─── Provided information
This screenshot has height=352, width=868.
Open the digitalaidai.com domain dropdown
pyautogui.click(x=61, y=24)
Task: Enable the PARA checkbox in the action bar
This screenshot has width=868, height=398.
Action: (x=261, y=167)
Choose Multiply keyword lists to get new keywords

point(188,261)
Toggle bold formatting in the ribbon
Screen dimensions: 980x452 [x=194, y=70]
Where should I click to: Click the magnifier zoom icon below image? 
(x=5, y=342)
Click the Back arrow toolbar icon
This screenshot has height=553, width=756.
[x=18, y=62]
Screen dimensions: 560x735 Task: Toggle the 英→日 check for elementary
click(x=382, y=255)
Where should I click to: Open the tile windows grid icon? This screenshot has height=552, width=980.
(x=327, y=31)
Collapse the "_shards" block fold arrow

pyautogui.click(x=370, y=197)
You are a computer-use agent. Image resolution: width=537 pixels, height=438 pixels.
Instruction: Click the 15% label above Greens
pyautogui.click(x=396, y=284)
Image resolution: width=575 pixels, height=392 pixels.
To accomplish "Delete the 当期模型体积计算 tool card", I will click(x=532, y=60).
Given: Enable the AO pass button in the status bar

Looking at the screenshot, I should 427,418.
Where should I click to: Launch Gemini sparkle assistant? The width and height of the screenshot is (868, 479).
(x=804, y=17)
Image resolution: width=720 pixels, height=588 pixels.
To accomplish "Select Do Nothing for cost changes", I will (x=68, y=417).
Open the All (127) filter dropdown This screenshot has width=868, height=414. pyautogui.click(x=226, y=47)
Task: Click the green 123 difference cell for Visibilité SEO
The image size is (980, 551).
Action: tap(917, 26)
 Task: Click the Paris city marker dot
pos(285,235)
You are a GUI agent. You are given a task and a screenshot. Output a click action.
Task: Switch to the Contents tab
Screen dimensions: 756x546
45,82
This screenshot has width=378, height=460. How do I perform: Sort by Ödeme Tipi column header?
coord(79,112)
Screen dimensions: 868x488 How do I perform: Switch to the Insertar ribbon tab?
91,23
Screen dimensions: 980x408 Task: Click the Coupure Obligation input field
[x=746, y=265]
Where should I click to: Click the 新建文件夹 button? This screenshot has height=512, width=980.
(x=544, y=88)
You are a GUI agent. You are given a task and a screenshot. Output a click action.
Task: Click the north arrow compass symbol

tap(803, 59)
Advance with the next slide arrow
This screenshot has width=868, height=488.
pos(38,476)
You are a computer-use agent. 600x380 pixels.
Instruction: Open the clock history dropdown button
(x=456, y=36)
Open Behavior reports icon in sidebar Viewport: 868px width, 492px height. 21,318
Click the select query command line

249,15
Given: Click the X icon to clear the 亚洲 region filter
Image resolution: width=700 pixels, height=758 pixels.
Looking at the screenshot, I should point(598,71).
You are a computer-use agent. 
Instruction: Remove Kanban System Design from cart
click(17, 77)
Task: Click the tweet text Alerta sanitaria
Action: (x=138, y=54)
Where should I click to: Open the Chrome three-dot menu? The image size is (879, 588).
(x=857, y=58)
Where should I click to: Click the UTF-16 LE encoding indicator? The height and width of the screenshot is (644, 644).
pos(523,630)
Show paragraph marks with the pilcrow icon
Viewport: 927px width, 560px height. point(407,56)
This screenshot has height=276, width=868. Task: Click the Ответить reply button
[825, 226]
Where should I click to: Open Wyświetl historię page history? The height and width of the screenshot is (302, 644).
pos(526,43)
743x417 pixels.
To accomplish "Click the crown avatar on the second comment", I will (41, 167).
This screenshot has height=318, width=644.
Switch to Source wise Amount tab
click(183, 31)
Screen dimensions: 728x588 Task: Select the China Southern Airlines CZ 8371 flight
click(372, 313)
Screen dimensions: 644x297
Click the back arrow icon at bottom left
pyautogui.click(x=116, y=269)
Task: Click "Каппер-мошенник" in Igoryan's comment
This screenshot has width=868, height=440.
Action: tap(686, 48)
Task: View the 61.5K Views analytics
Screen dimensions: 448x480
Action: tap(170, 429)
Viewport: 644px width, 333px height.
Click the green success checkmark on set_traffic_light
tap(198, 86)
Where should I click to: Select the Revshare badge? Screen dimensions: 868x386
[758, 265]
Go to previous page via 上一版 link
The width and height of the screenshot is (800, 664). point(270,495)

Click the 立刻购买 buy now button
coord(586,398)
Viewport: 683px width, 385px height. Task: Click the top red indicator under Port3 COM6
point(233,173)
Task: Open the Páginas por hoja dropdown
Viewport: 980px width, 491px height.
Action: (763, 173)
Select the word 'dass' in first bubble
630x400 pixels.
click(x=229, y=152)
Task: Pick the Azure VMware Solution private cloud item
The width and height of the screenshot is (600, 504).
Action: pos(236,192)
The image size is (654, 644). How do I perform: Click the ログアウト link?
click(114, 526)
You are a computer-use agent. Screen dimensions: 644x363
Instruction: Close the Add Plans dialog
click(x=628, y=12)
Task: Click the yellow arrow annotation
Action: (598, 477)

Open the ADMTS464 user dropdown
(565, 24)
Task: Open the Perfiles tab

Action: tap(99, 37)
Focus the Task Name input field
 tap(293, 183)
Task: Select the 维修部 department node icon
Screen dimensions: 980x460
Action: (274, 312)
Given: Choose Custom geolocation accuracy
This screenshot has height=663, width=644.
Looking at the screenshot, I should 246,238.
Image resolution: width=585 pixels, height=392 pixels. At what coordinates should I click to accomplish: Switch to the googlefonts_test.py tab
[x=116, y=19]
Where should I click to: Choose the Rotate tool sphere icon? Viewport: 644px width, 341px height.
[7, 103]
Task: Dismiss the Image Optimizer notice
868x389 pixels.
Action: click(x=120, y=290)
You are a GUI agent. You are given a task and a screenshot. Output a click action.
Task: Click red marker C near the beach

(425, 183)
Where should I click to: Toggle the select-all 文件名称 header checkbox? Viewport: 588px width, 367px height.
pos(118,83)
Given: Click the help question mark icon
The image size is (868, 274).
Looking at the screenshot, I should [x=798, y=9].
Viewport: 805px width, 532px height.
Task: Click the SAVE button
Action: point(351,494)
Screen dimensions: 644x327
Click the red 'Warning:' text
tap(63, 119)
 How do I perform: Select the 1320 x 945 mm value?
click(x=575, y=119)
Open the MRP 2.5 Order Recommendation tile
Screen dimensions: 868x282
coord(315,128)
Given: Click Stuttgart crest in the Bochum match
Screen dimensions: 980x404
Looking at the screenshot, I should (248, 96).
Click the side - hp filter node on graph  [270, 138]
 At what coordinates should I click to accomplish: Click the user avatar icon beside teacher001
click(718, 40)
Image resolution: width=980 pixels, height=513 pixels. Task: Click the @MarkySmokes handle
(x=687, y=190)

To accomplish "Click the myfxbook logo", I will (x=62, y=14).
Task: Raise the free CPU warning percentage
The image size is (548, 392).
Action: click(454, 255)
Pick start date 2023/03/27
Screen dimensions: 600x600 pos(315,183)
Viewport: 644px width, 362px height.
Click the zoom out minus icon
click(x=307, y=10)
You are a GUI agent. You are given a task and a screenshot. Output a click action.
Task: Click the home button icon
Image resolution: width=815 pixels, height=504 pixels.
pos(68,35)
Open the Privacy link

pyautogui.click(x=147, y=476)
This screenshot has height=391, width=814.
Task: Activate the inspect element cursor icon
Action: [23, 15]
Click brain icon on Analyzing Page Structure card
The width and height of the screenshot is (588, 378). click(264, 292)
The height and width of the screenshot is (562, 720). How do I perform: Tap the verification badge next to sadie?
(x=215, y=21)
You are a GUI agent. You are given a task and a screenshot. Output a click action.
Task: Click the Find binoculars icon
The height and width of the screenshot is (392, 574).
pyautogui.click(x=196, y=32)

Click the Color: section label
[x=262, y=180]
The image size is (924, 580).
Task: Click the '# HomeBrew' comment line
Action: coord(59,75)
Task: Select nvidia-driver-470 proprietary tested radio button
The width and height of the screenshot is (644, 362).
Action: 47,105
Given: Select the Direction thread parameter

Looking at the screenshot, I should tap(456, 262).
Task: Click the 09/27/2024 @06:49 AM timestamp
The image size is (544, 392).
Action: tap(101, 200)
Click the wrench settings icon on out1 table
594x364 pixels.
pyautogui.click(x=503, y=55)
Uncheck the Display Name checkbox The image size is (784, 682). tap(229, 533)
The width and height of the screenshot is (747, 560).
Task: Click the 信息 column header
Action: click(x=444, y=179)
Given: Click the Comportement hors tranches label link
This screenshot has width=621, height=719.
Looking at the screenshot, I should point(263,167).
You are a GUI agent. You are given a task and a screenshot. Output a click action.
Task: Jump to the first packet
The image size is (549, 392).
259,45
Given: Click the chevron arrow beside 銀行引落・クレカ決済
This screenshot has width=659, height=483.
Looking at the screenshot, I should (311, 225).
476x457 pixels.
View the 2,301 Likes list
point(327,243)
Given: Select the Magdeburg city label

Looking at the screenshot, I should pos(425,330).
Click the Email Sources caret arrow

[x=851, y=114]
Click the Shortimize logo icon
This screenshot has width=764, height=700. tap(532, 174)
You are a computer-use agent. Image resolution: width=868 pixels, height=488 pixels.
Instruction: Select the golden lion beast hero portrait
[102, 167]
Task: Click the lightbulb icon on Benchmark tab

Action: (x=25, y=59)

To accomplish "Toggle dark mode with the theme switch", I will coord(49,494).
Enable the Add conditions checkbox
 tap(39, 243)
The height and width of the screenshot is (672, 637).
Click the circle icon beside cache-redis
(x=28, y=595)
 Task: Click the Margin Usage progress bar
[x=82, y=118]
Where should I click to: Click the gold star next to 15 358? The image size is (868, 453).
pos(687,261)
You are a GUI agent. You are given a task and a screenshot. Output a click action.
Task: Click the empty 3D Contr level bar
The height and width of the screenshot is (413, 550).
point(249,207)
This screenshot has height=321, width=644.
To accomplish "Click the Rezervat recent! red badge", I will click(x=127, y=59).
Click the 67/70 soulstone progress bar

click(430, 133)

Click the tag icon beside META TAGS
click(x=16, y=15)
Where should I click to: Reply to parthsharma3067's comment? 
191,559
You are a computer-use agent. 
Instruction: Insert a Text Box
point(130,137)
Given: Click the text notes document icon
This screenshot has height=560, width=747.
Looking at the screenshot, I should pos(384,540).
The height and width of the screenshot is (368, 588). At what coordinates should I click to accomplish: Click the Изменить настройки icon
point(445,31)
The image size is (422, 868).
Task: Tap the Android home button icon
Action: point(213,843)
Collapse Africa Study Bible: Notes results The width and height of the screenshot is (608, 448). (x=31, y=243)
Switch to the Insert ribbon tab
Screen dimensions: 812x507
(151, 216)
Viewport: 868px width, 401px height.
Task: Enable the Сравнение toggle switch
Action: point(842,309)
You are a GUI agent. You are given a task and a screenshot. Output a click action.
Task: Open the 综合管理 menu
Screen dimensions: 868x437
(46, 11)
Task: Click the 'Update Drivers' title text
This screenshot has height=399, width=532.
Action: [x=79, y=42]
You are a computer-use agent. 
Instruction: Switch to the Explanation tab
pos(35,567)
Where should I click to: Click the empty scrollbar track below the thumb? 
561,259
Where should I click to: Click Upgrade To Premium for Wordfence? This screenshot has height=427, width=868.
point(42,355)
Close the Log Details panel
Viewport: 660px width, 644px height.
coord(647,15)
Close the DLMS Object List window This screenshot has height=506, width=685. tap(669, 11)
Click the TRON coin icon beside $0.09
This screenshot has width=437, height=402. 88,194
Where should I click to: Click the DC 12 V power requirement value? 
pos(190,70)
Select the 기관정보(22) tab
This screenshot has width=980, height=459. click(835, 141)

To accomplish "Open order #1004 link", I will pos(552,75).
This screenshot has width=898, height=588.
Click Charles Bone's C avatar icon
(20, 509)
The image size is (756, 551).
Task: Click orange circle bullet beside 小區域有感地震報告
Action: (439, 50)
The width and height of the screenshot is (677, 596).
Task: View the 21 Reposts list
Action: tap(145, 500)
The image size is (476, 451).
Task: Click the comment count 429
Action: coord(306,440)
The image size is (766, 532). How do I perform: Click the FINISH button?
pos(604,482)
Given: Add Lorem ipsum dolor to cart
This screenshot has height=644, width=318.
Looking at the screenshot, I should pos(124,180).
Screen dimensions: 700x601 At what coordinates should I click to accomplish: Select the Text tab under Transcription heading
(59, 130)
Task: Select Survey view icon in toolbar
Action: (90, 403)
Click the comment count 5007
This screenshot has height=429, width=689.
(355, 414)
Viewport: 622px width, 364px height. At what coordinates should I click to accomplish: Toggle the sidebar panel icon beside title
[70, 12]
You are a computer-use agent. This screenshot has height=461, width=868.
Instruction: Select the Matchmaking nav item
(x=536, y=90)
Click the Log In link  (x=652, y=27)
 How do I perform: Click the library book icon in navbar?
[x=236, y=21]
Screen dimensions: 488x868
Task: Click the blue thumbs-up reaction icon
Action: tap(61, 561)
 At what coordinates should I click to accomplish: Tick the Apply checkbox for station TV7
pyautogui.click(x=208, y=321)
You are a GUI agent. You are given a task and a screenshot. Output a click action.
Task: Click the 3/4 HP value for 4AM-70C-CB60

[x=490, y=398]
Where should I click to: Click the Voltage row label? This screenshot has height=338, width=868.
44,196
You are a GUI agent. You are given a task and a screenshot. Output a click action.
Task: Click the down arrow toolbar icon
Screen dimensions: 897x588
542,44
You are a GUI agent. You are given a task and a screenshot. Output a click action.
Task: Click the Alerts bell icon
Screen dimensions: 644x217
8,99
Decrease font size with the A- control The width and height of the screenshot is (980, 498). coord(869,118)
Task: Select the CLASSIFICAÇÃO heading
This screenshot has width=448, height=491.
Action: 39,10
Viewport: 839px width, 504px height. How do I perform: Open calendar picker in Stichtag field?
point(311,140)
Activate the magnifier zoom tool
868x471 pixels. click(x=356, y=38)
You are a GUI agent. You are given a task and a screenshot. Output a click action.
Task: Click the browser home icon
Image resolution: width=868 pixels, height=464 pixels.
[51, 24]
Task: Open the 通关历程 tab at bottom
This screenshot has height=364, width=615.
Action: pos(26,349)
──────
◆ Work instruction ◆
Within the entries above, find every line where the string "computer" occurs, and copy it.

◆ Exercise output ◆
You are a computer-use agent. Image resolution: width=537 pixels, height=438 pixels.
You are a computer-use agent. 600x380 pixels.
You are a computer-use agent. 
You are a computer-use agent. Screen dimensions: 644x363
You are a computer-use agent. Image resolution: width=868 pixels, height=488 pixels.
You are a computer-use agent. 
You are a computer-use agent. 
You are a computer-use agent. This screenshot has height=461, width=868.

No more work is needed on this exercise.